Was it difficult to succeed Pierce Bassett, a three-year starter, in the cage?
He was a great goalie. He was a three-time All-American and a great teammate. It was definitely a challenge to succeed him. He taught me a lot in my three years to help me to be able to succeed this season.
I think it was his calm demeanor and him not being rattled if he let in a few goals, and I took that into my game. I just tried to always have that next-play mentality and not let a goal hurt me in the future.
Junior long-stick midfielder Michael Pellegrino has described you as a fiery goalie. Has that been important in your development?

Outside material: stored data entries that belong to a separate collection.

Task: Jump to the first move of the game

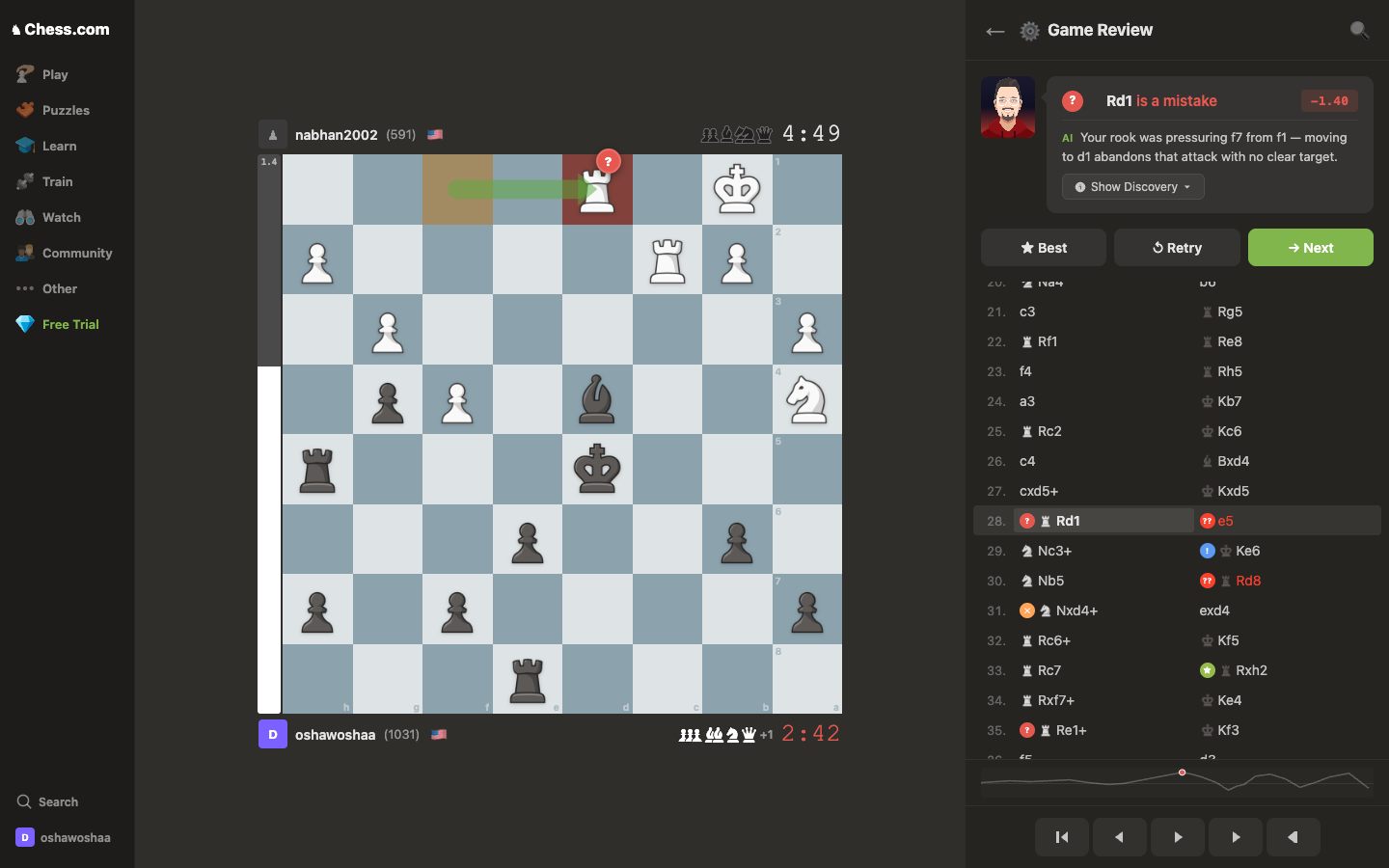Action: 1062,837
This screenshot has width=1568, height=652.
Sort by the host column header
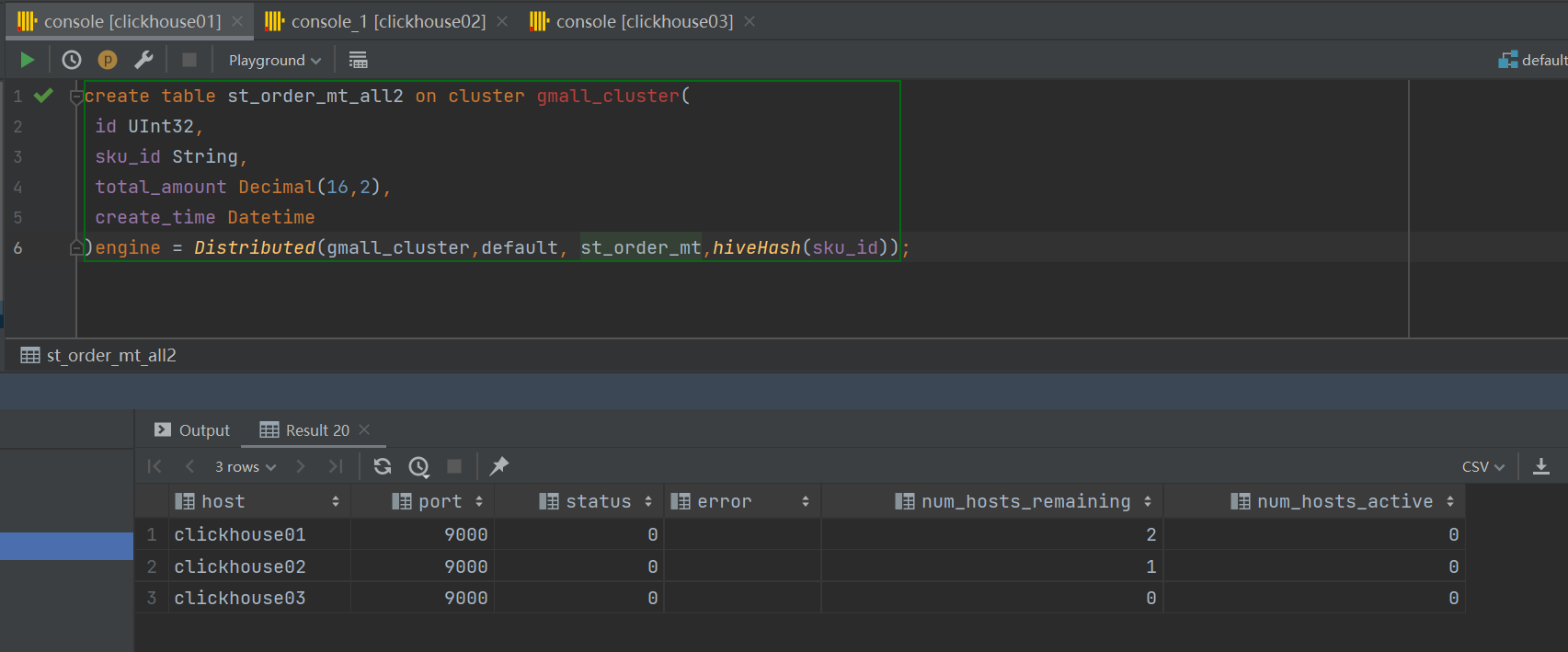[223, 501]
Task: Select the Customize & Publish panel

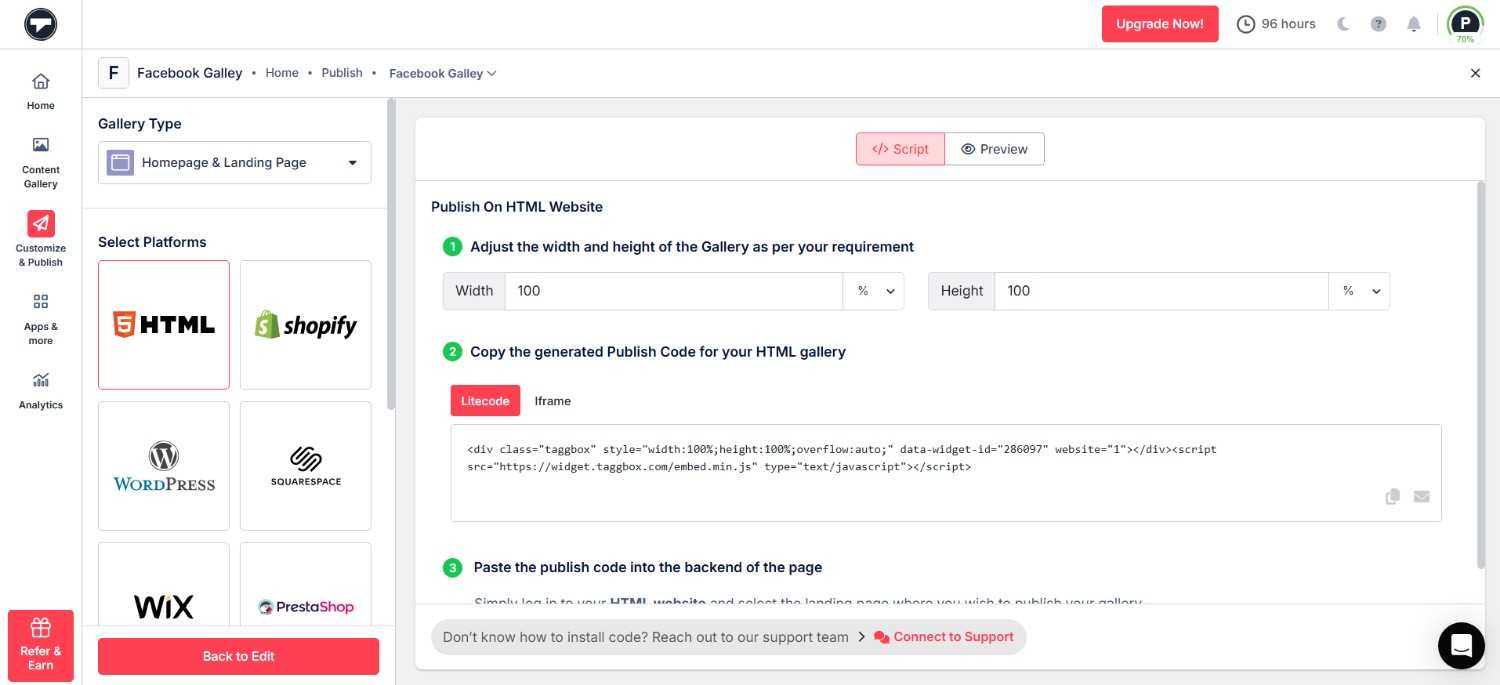Action: coord(40,238)
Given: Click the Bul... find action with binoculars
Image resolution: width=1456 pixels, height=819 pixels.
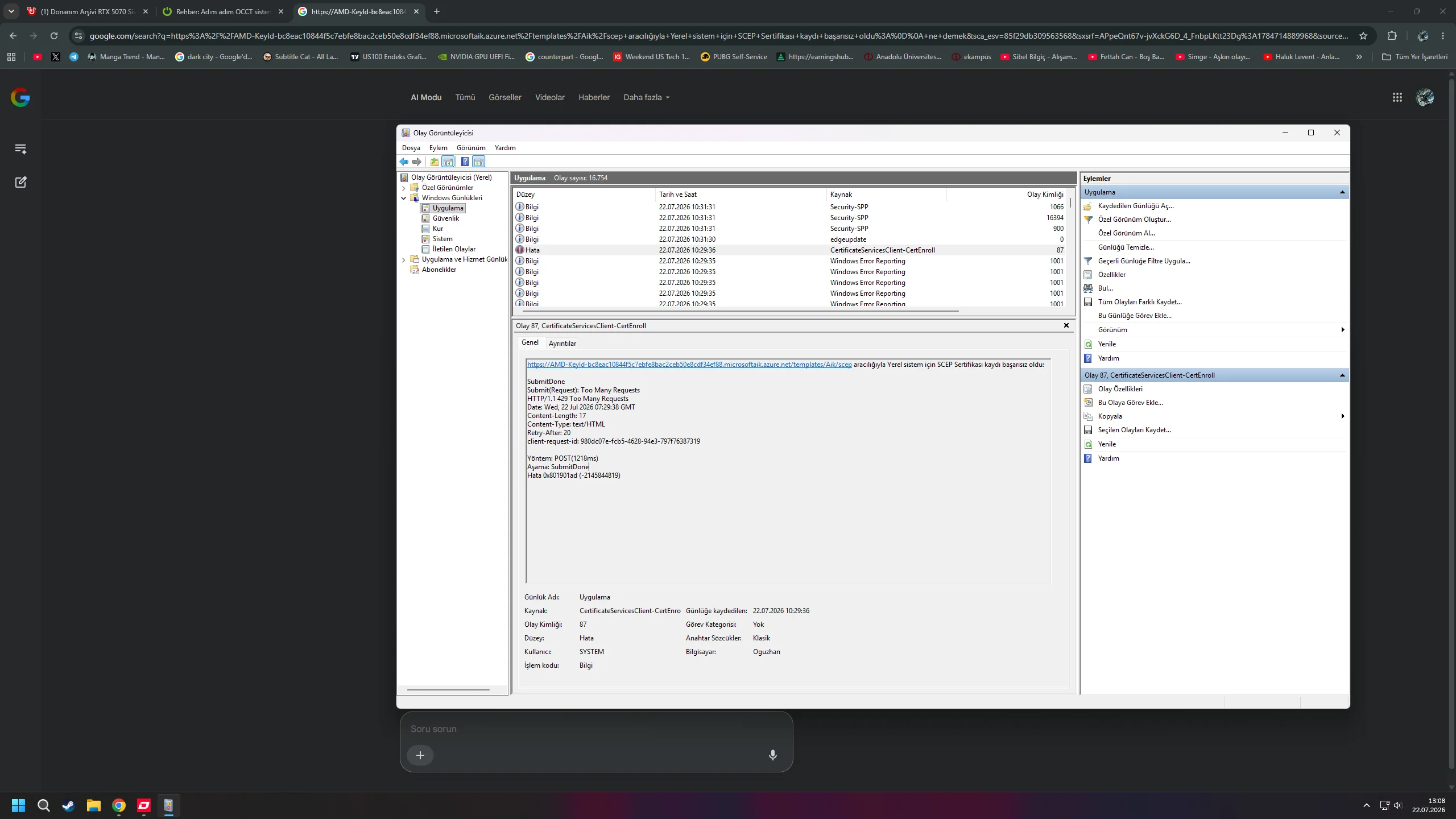Looking at the screenshot, I should pyautogui.click(x=1105, y=288).
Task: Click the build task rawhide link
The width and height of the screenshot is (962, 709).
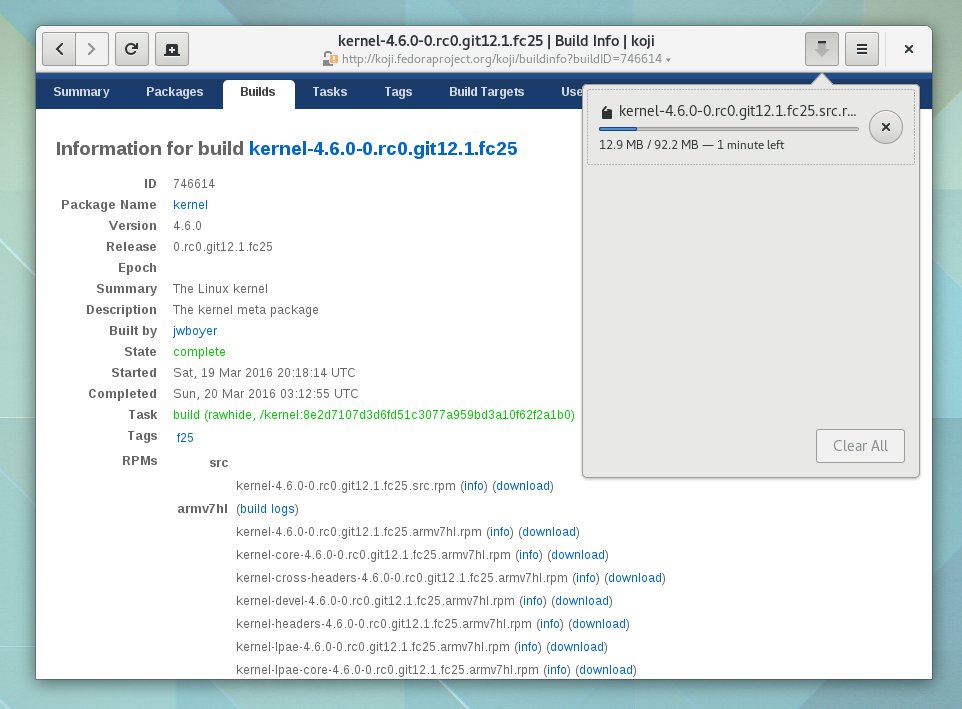Action: click(x=374, y=415)
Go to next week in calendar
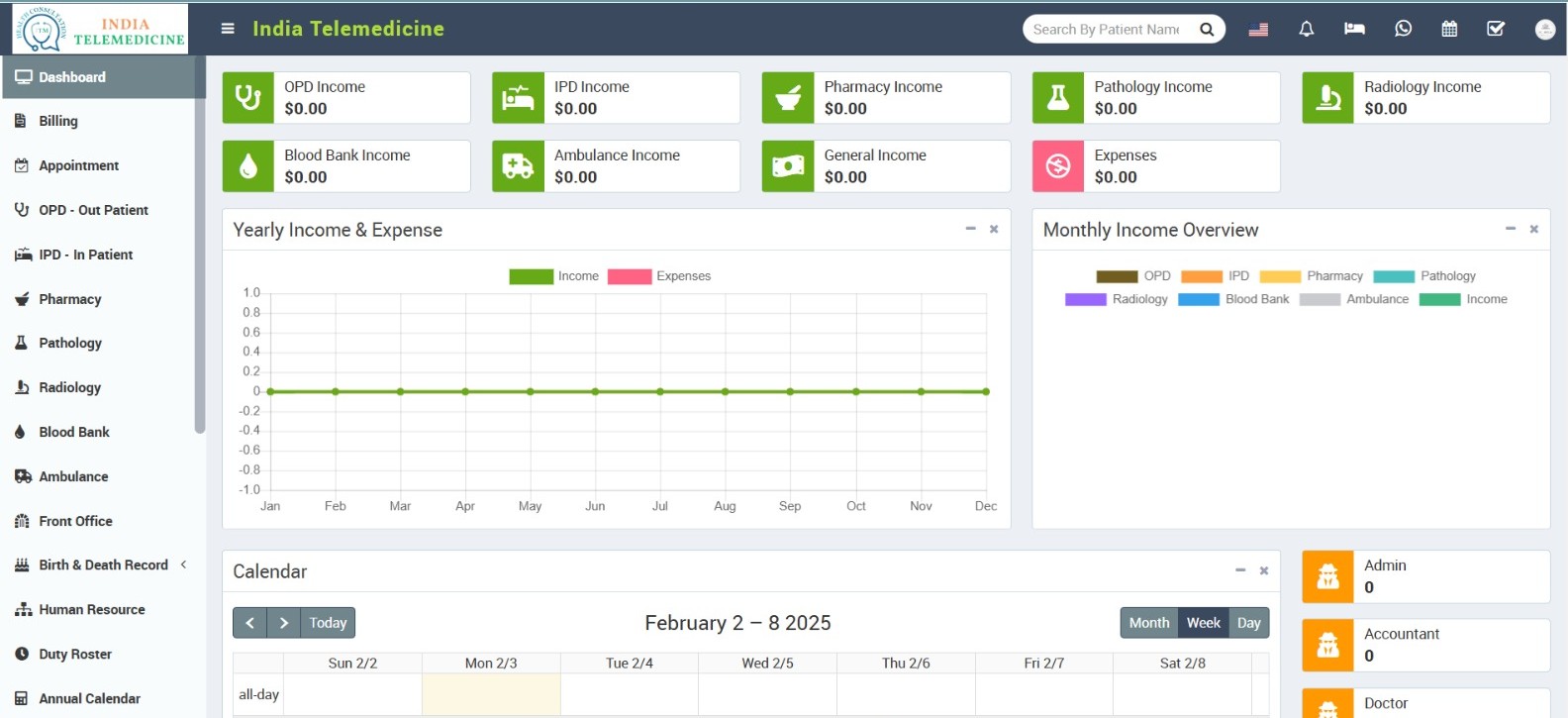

I think I've always been an emotional and enthusiastic kid, and I do try to bring that to my play in the goal. I think it's a combination of things, and taking that stuff from Pierce has helped me a lot. But I definitely do try to get my team motivated and be real excited after I make a big play or somebody else makes a big play.
Is there a fine line between playing emotionally and being out of control?
Absolutely, because then you get jumpy and your legs begin to feel like Jell-O. I try to find that happy medium where I'm excited. It's more about trying to channel that excitement into a focus, which has helped me this year.
Goalie play is always significant for a team's postseason run. Do you feel a lot of pressure to anchor the defense?
After those three losses [on consecutive Saturdays in March], our backs were kind of against the wall, and we were essentially playing playoff games. So I think the team has experience in that environment, and hopefully that will help us this weekend.